Back in 2004, I was employed by a large investment bank in their FX e-commerce IT department as a business analyst. The wider IT organisation used a complex waterfall-based project methodology that required use of an intranet application to manage and report progress. It superficially appeared to lock down development risk by imposing a structured, complex series of templates, procedures and sign-offs at all stages through initiation, analysis & design, development, testing and deployment. It required estimation and tracking of future resource spend (almost exclusively person-hours and delivery dates). However, it's main failings were that it almost totally missed the ability to track delivery of actual value improvements to a project's stakeholders, and the ability to react to changes in requirements and priority for the project's duration. The toolset generated lots of charts and stats that provided the illusion of risk control. but actually provided very little help to the analysts, developers and testers actually doing the work at the coal face.

Recognising that process improvements at the level that really mattered were needed, they looked at outside help to inject new ideas. That led to my first introduction to Tom Gilb, and the set of ideas , concepts and tools that he has collectively called "Competitive Engineering". During a 5-day course, Tom and his son Kai led us through the concepts of quantified performance objectives, impact estimation, specification quality control and evolutionary project management. These concepts seems to crystalise and reinforce more vague "common-sense" methods I had picked up in my career to date, particularly going back to my first job working on real-time command and control systems in the defense industry .

Inspired by these ideas, I proceeded to successfully apply many of the ideas in specifications and projects thereafter. Since leaving the bank in 2007, I have continued to introduce and apply competitive engineering methods in many other organisations and projects, continually learning and trying to improve. The ideas documented in the Specification Cookbook are largely inspired by Gilb's work.

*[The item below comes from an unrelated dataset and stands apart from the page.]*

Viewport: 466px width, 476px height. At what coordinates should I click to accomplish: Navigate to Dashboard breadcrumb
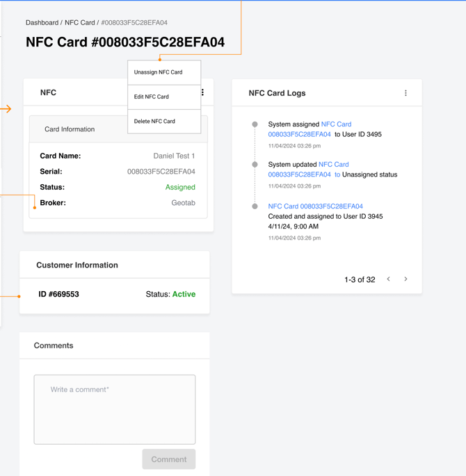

Competitive Engineering - The Book

In 2005, Gilb published "Competitive Engineering", subtitled "A Handbook For Systems Engineering, Requirements Engineering, And Software Engineering Using Planguage". The book provides a comprehensive description of how to apply Gilb's concepts to any software project. The focus is on practical guidance, tools and advice so that you can pick out individual ideas and apply to your own working environment; more of a SDK than a formalised project management methodology. There is a lot of information packed into its pages; the emphasis is on useful content rather than unnecessary verbage. Each Chapter is presented with the same 10 subsections, making it straightforward to look-up the information you want. The book also includes a large Glossary of concept definitions which is published with a fair-use license.

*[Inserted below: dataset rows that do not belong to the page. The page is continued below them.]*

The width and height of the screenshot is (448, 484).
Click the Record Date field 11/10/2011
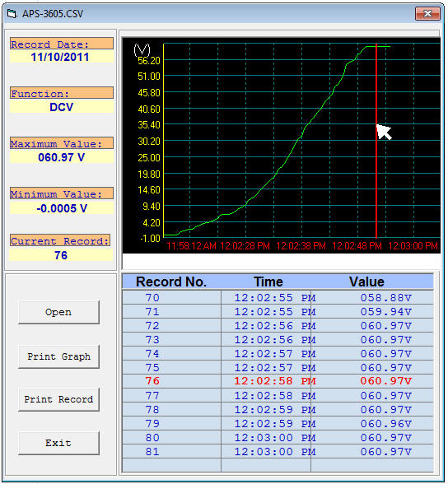[x=60, y=57]
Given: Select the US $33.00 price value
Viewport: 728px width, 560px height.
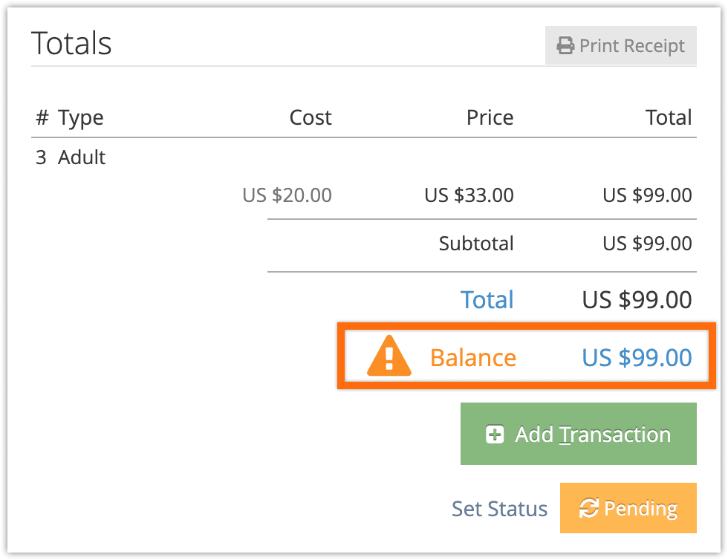Looking at the screenshot, I should click(x=469, y=195).
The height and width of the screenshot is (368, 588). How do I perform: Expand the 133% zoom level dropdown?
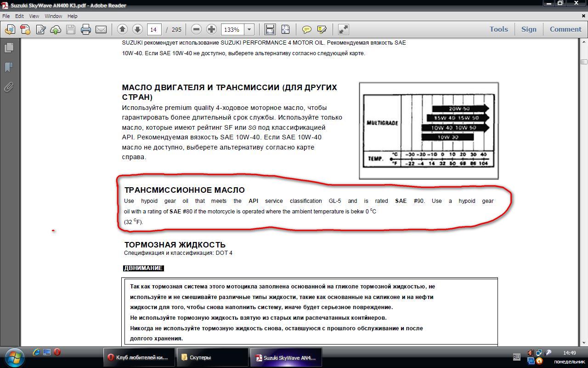[249, 29]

Chapter 1 - Planguage Concepts and Control

The book dives straight in with an overview of the fundamentals of competitive engineering, called the "Planguage" framework, based on the plan-do-study-act process cycle. It introduces the key concepts and defined terms (e.g. "rules", "definition", "requirement") in a basic Planguage parameters, concepts table. It provides a powerful list of "12 Tough Questions", to help in controlling any kind of project risk, to find out what people really know, and don't know. Examples include:

  • Numbers - Why isn't the improvement quantified?
  • Doubt - Are you sure? If not, why not?
  • Evidence - How do you know it works that way? Did it 'ever'?
  • Proof - How can we be sure the plan is working, during the project, early?

A further treatment of this list is given in [www.gilb.com/tiki-download_file.php?fileId=24 this paper (pdf)].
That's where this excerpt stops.